THE JOURNAL

Illustration by Mr Joe McKendry
Everything you need to know about penning your first book – from getting started to publishing the finished piece.
Many of us – once we’re too old to entertain a reasonable likelihood of being rock stars – dream of being writers. Who wouldn’t want to see their name on the spine of a new hardback on the shelf at Waterstones, or their signing queue at the Hay Festival snaking out past Ms JK Rowling’s?
Be advised: it’s possible. But it’s difficult. And most of what makes it difficult is that it’s hard work and you only get good at doing it by doing it. There’s an old cartoon by Mr Barry Fantoni, – featuring a quote by Mr Peter Cook – showing two men in a bar. “I’m writing a book,” says one. “Neither am I,” says the other. As someone who has written a novel and spent more than two decades in the company of people who have written much better ones, let me offer a few humble suggestions to get you started.
GET WRITING
Mr Kingsley Amis said: “The art of writing is the art of applying the seat of one’s trousers to the seat of one’s chair.” You don’t write a novel by talking about writing a novel or by thinking about writing a novel. You do it by putting in the hours. How many will be up to you. Mr Ian Fleming churned out a Bond by writing 2,000 words a day, five days a week, for two months. Lord Archer once told me a novel takes him 1,000 hours. But you can do it in your spare time. If you write 300 words every weekday for a year, you have a novel.
BE INVESTED
Find something to enjoy in the process. If you don’t, you won’t do it.
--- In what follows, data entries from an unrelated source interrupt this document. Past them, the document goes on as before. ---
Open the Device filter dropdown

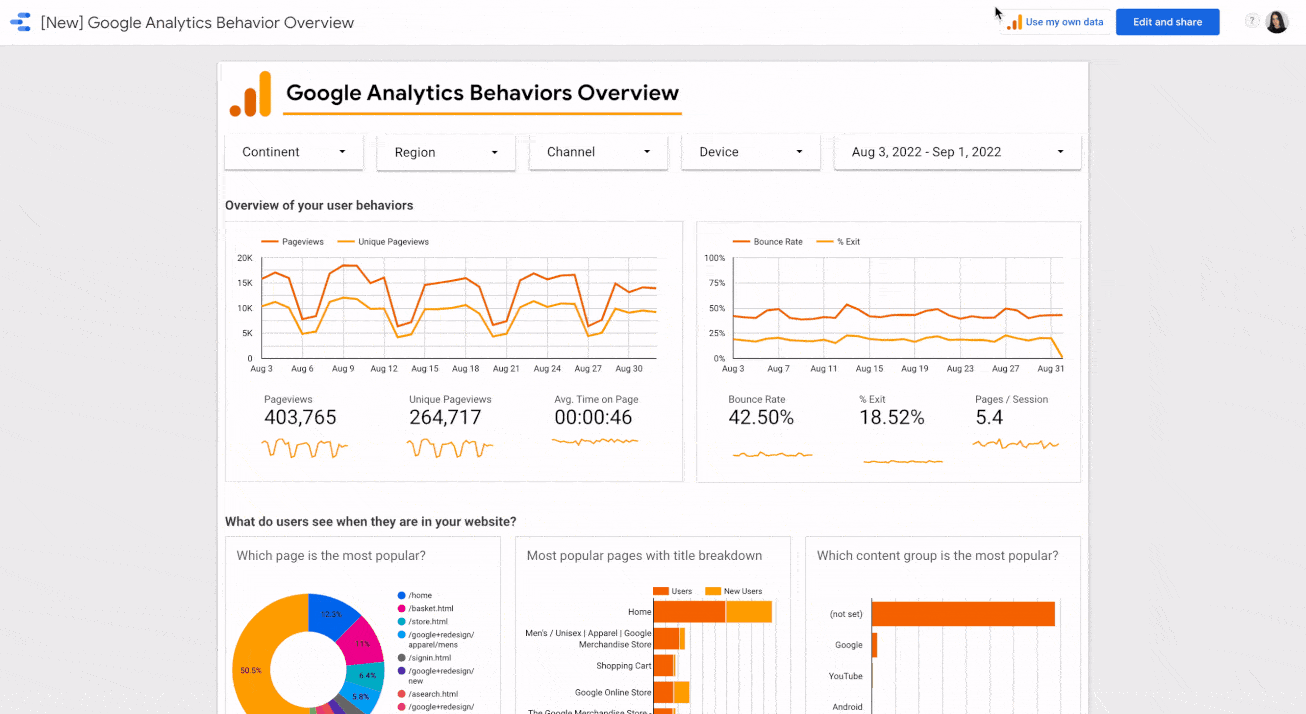coord(750,152)
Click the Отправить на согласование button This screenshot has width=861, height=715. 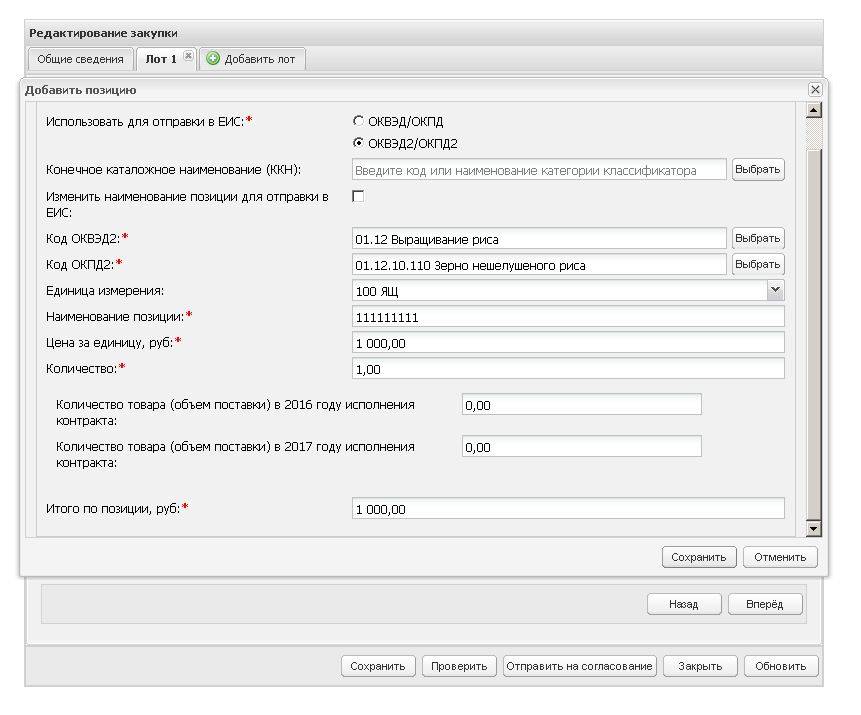580,666
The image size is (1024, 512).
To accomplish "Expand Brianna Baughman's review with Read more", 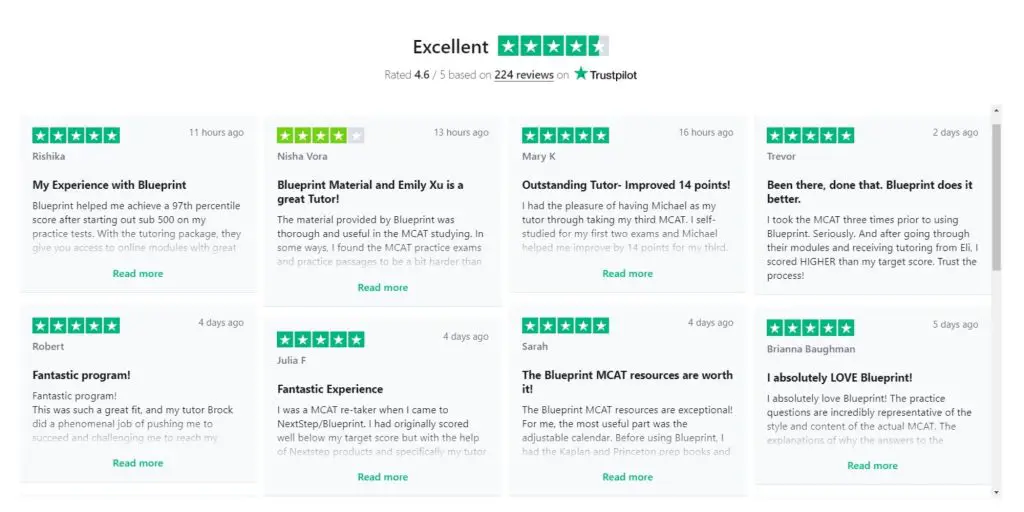I will [872, 466].
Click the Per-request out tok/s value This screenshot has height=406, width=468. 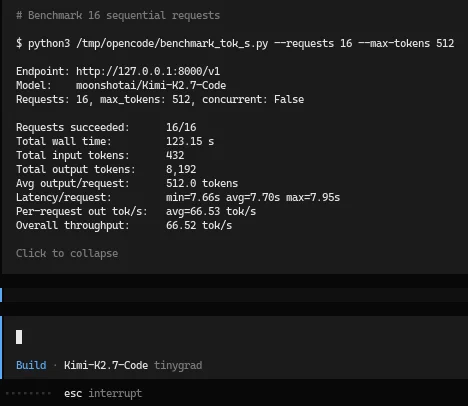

Wanting to write a novel, and wanting to have written a novel, are two very different things, and you won’t achieve the second if you can’t achieve the first. In practical terms, that means writing the sort of book you want to read, not the sort of book you think will impress people.
THERE ARE NO RULES
Some writers plan meticulously; others start with an image or a situation. Mr EM Forster claimed his characters told him where to go; Mr Vladimir Nabokov snorted at the very suggestion: “My characters are galley slaves!” You’ll find out which sort you are by writing.
REIN IT IN
Don’t confuse fine writing with fancy adjectives. Is that descriptive passage designed to draw the reader into the story or showcase your poetic sensibility? Mr Stephen King warns in his Danse Macabre about “author intrusion”. Mr Elmore Leonard said simply: “If it sounds like writing, I rewrite it.”
BE ALERT TO MANNERISIMS AND EVENTS
There’s something you will do too often. Perhaps your characters are perpetually nodding, folding their arms or gazing out of the window. Perhaps things keep happening “suddenly”. Notice you’re doing it and stop.
READ DIALOGUE OUT LOUD
You’ll be able to hear much better if it sounds like something somebody would actually say. In fact, read everything out loud. You’ll find out if your sentences are too long. Cadence – how words fall on the ear – is a vital part of how prose works on a reader. You should have built-in cadence detectors stuck to the sides of your head.
AVOID THE INTERNET
Ms Zadie Smith goes as far as not writing fiction on a machine that’s even connected to the internet. There are various apps that allow you to block specific websites for a period of time, and one called Freedom (also the title of a novel by Mr Jonathan Franzen) that blocks you from going online for up to eight hours.
LEAVE IT TO MELLOW
If you’re stuck, go for a walk (Mr Charles Dickens did) or do the washing up, like Ms Agatha Christie. And when you finish a chapter or a book, put it to one side for a week or two. You’ll find it miraculously more easy to edit when you reread it with fresh eyes.
DON’T BE PROUD
If you get as far as finding an editor, or even a sympathetic friend, pay attention to their suggestions. Mr TS Eliot and Mr Raymond Carver benefited hugely from being edited and so will you.
ACCEPT REJECTION, BUT DON’T GIVE UP
The completion of your first novel – and most first novels aren’t great – doesn’t mark your arrival as a writer: it marks your departure. As Mr Samuel Beckett said: “…Fail again. Fail better.”
SEEK AN AGENT
If you want to approach a traditional publisher with your manuscript, you'll need an agent. The Writers’ and Artists’ Yearbook and The Writers’ Handbook contain directories of agents, details of their specialisms, and how they like to be approached. Invest in one. You don’t have to go down that route though. Self-publishing these days is respectable and, with 70 per cent royalties on eBooks, can be profitable. Check out your options.